Harris, Catherine

About the author

Catherine Harris (Catherine Anne Harris) was another in the fine tradition of those who started their pony book writing career early. We Started a Riding Club, her first book, published in 1954, was written in her teens. She wrote one series: Cuckoo Mill Farm, which features a farming family and their collection of animals. She isn’t as sought after as she perhaps she might be: I like her Cuckoo Mill series, which is full of sparky characters and whizzes along at a fine pace. The standalone stories I don’t think work so well, but they are still entertaining reads.

Finding the books
The books are generally easy to find, in their Blackie orange reprint guise at any rate, but if you can find the first editions they have lovely dustjackets. I have a theory that the orange dustjackets put many people off discovering her, but she really is worth persevering with. Since I originally wrote this piece, If Wishes Were Horses has become harder to find, and can be expensive.

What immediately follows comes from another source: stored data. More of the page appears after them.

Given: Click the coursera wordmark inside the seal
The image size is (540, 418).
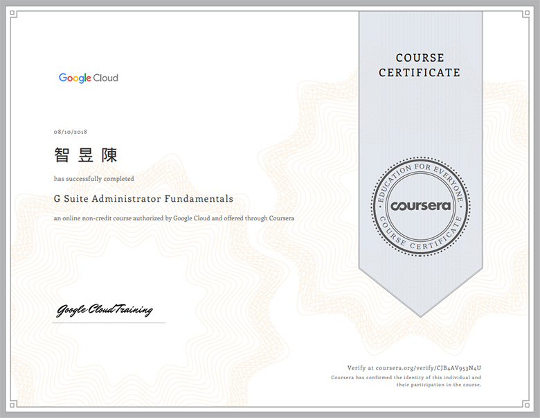Looking at the screenshot, I should pyautogui.click(x=420, y=206).
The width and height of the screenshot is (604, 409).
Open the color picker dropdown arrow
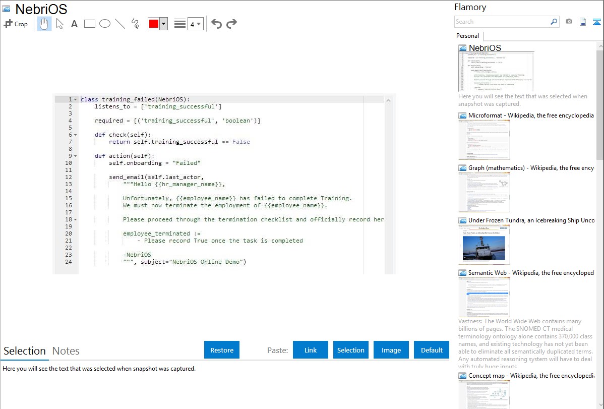(163, 24)
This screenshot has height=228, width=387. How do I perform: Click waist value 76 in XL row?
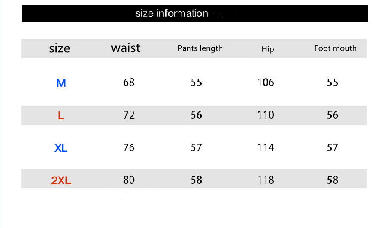pyautogui.click(x=129, y=148)
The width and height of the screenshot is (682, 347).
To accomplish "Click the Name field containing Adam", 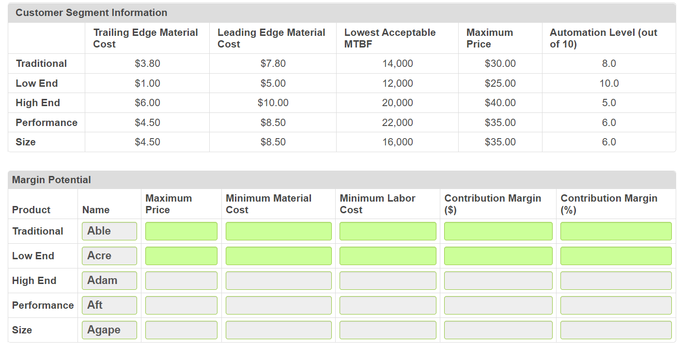I will click(109, 280).
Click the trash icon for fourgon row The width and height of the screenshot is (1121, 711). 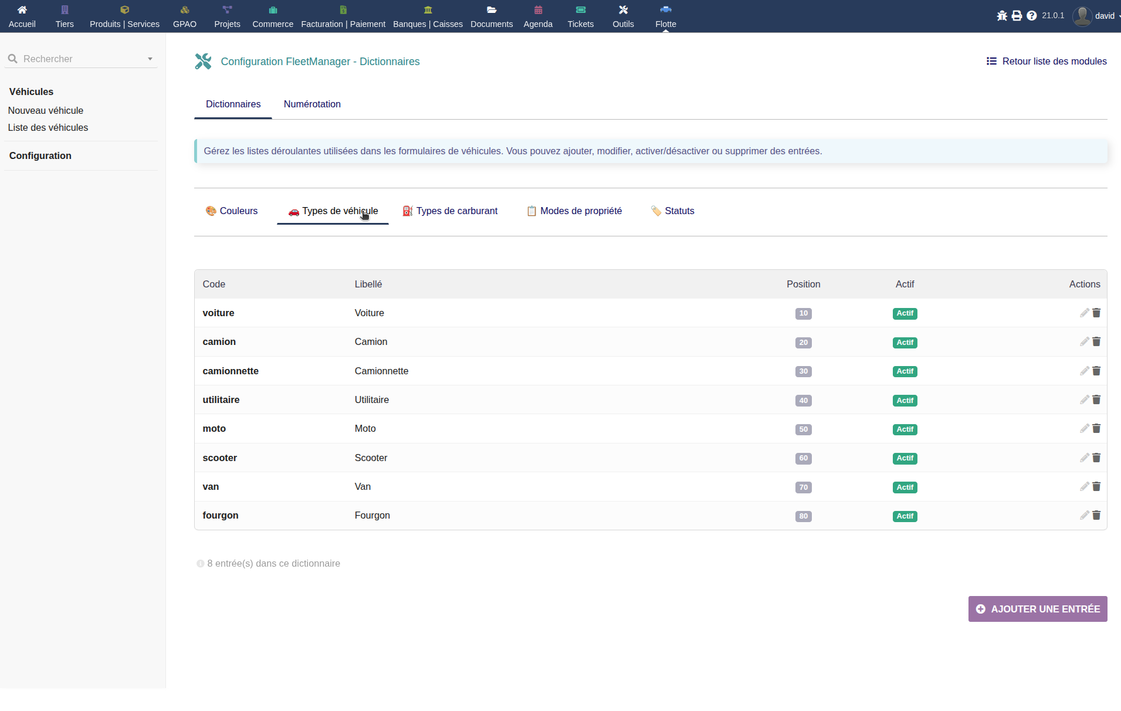point(1096,515)
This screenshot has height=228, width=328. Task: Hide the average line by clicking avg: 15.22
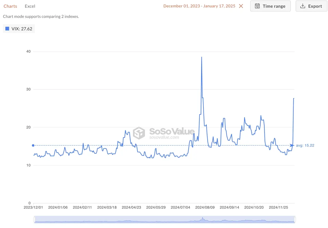coord(305,145)
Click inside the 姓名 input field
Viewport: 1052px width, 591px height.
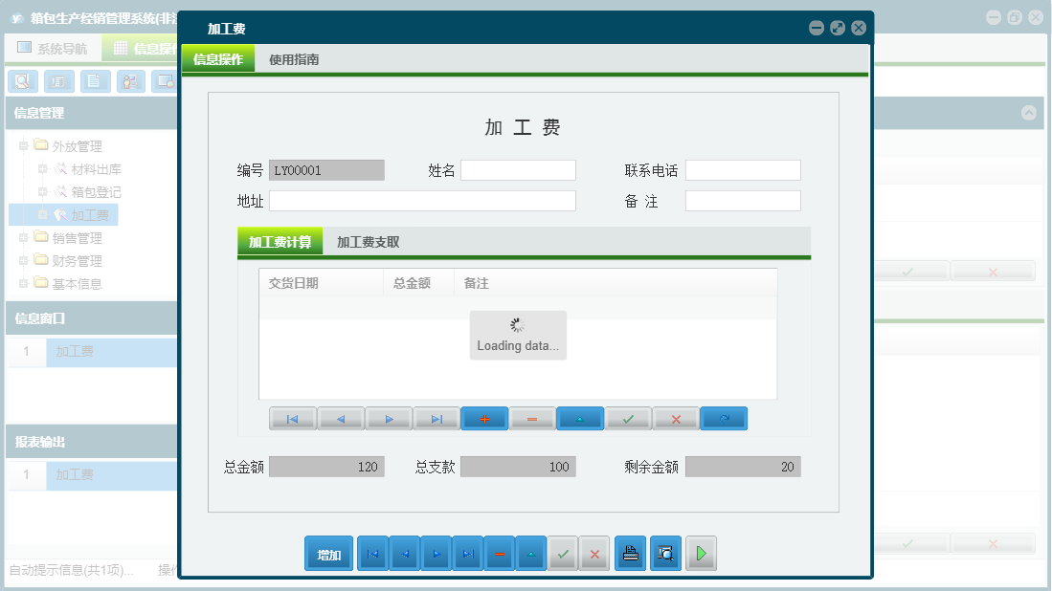click(517, 169)
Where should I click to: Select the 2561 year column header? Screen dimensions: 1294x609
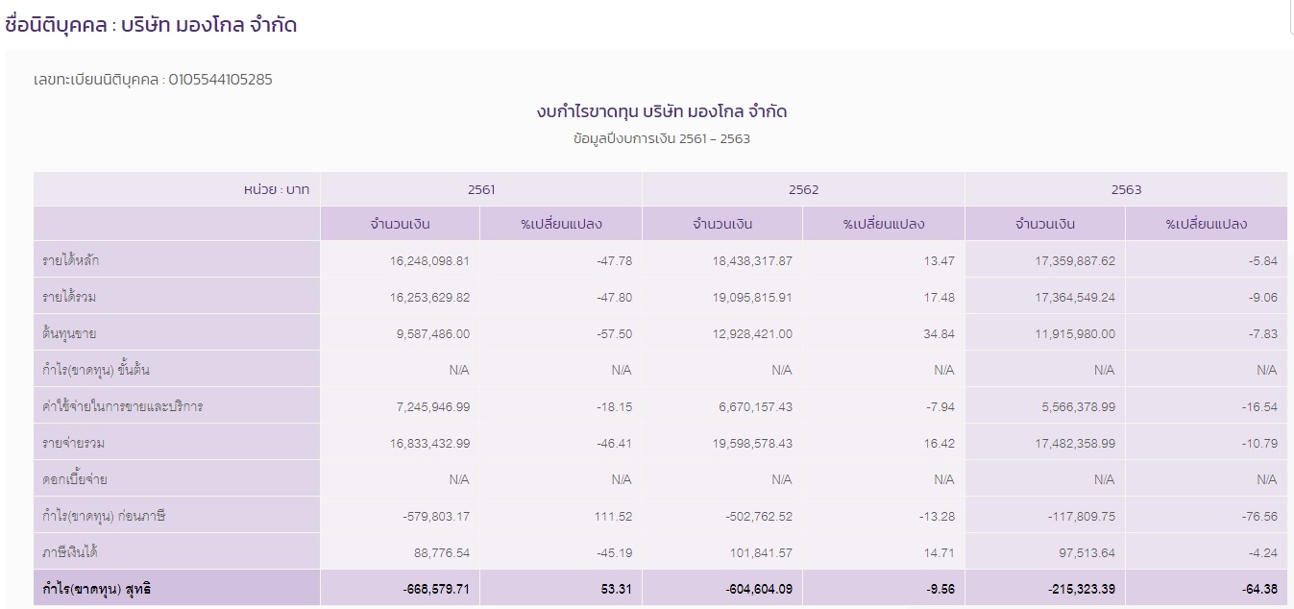click(480, 189)
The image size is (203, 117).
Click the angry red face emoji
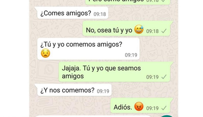pos(139,107)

Many thanks to Hannah Fleetwood and Konstanze Allsopp for providing photos.

Series

Cuckoo Mill Farm
They Rescued a Pony
The Ponies of Cuckoo Mill Farm
Riding for Ransom
To Horse and Away


Bibliography


We Started a Riding Club

Blackie, London, 1954, 175 pp,  illus Maurice Tulloch
Reprinted by Blackie in 1966, 175 pp, cover Harry Green

Monica, her sister Simone and their brothers Dean and Charles decide the standard of horsemanship in their area needs to be improved. Their grandfather, who just happens to be the local MFH, is a huge help, despite his habit of speaking his mind with incredible bluntness. After a lot of hard work, they run a mock hunt and a competition.

They Rescued a Pony

Blackie, London, 1956, 206 pp, illus Geoffrey Whittam
Reprinted by Blackie in 1965, 206 pp, cover Harry Green

First of the Cuckoo Mill Farm series, in which the Marsham family decide to rescue Punchinello, a skewbald pony in a circus who is ill-treated. After they “rescue”
Punchinello, they then have to raise his purchase price.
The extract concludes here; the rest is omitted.